━━━ PROVIDED PASSAGE

Stack Architecture Pattern

  • Parent stacks: Create and manage infrastructure resources (server.yaml)
  • Client stacks: Deploy applications that consume parent resources (client.yaml)
  • Resource sharing: Parent stack outputs become client stack environment variables
  • Separation of concerns: Infrastructure management vs. application deployment

MCP (Model Context Protocol) Server

  • Purpose: Provides JSON-RPC 2.0 interface for external AI tools (Windsurf, Cursor, etc.)
  • Command: sc assistant mcp --port 9999 to start the server
  • Capabilities: Documentation search, project analysis, resource information
  • Integration: Enables AI tools to access Simple Container context and documentation
  • Protocol: Standards-compliant JSON-RPC 2.0 with CORS support

7. Testing and Validation

  • Unit tests: Run go test ./...
  • Build verification: go build ./...
  • Linting: Included in welder run fmt
  • Schema validation: Validate JSON schemas against examples

Testing Framework and Assertions

Simple Container uses Gomega for BDD-style assertions in unit tests:

Required Setup:

import (
    "testing"
    . "github.com/onsi/gomega"  // Import Gomega matchers
)

func TestExample(t *testing.T) {
    RegisterTestingT(t)  // Required for Gomega integration
    // ... test code
}

Table-Driven Test Pattern (preferred approach):

tests := []struct {
    name     string
    input    SomeType
    validate func(original, result SomeType)
}{
    {
        name: "descriptive test case name",
        input: SomeType{Field: "value"},
        validate: func(original, result SomeType) {
            Expect(result.Field).To(Equal(original.Field))
        },
    },
}

for _, tt := range tests {
    t.Run(tt.name, func(t *testing.T) {
        result := functionUnderTest(tt.input)
        tt.validate(tt.input, result)
    })

━━━━━━
━━━ DATA LINES

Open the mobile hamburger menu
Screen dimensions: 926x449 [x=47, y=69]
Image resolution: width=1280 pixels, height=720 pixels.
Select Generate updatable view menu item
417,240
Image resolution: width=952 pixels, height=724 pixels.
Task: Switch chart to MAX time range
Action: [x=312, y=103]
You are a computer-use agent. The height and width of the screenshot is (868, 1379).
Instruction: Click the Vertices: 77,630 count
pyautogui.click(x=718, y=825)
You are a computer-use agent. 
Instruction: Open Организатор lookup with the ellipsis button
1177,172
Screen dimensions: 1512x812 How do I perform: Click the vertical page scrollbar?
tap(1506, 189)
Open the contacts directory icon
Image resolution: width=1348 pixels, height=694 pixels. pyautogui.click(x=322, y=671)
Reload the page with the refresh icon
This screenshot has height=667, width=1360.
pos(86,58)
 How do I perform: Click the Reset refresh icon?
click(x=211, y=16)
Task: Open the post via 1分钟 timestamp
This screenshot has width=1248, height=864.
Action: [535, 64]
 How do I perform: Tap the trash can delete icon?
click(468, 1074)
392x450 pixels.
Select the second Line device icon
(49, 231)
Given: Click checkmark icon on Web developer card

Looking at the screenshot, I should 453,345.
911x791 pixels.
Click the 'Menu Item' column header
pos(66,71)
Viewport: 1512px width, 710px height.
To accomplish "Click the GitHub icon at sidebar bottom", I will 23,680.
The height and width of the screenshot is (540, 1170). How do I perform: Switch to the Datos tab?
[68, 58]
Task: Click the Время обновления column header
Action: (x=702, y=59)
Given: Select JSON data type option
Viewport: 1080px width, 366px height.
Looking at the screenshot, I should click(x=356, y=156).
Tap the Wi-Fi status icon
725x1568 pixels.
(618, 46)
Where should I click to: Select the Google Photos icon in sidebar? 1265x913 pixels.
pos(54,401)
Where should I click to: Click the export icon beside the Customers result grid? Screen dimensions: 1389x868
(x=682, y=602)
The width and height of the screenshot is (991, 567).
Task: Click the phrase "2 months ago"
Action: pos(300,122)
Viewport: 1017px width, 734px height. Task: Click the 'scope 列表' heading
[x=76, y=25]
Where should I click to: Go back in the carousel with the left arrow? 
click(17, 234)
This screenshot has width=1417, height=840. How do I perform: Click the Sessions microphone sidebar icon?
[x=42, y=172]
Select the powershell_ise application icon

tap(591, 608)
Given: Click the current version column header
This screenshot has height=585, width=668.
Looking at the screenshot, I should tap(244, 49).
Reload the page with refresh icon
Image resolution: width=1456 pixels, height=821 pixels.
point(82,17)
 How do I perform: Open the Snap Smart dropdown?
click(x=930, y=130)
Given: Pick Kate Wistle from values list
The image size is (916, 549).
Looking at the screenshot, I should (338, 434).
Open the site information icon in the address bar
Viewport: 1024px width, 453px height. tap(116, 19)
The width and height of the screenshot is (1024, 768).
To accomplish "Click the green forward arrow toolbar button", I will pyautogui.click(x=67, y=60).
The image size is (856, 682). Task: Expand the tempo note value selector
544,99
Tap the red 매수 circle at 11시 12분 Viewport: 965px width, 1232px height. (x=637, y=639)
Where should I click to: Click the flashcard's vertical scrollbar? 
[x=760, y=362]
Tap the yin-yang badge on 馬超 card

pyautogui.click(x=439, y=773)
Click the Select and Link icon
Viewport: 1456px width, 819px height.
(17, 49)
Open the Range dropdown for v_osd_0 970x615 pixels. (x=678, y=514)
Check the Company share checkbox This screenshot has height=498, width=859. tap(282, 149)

━━━━━━

TASK DETAILS:
In the Simple Container notes, copy the part from "MCP (Model Context" to "go build ./..." again, swapping "JSON-RPC 2.0" for "HTTP".

FULL ANSWER:
MCP (Model Context Protocol) Server

  • Purpose: Provides HTTP interface for external AI tools (Windsurf, Cursor, etc.)
  • Command: sc assistant mcp --port 9999 to start the server
  • Capabilities: Documentation search, project analysis, resource information
  • Integration: Enables AI tools to access Simple Container context and documentation
  • Protocol: Standards-compliant HTTP with CORS support

7. Testing and Validation

  • Unit tests: Run go test ./...
  • Build verification: go build ./...